Now, crap. Where was I? Oh! So when I saw the Weather Channel say it was 29 degrees outside -- and mind you this was after sunrise, so it must have been a few degrees colder overnight -- decided I'd better put some batteries in the thermostat so it would at least kick itself on if the inside temp dropped below 55. That wasn't cheating. That's just good homeowner-sense. With which I unquestionably burst.

But then of course we had no batteries, and naturally I forgot to buy them, and finally yesterday I found and robbed one out of this little itty-bitty flashlight that we've had for years and never used.

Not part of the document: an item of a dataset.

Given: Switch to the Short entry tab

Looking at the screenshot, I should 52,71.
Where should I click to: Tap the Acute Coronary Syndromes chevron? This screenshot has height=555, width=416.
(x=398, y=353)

So you just know Johnny will be looking for that flashlight tomorrow (don't tell him why it doesn't work; we'll see if he is capable of changing a battery or if this defect is congenital).

When I finally put the battery in the thermostat, it said the AssVac's internal temperature was 59 degrees.

And it stuck there.

And it stuck.

It was also stuck on a 24-hour clock. That was annoying until eventually I figured out how to change it, but this 59-degree thing was neither a setting or malfunction. It was a temperature. In my house. And it was cold.

Now, I know 59 degrees is not so cold on the outside. It's all a question of perspective. Let it be 59 in the sunshine and I'll run out there in my shirtsleeves. But slap it up there on the wall and it is bleak.

For two days I paraded up and down in front of the thermostat, willing it to say 60, or 61. Sometimes it worked, if I got up close and breathed real heavily I could sometimes tick it up to 62! But I can't say that had a noticeable effect on the overall climate of the house.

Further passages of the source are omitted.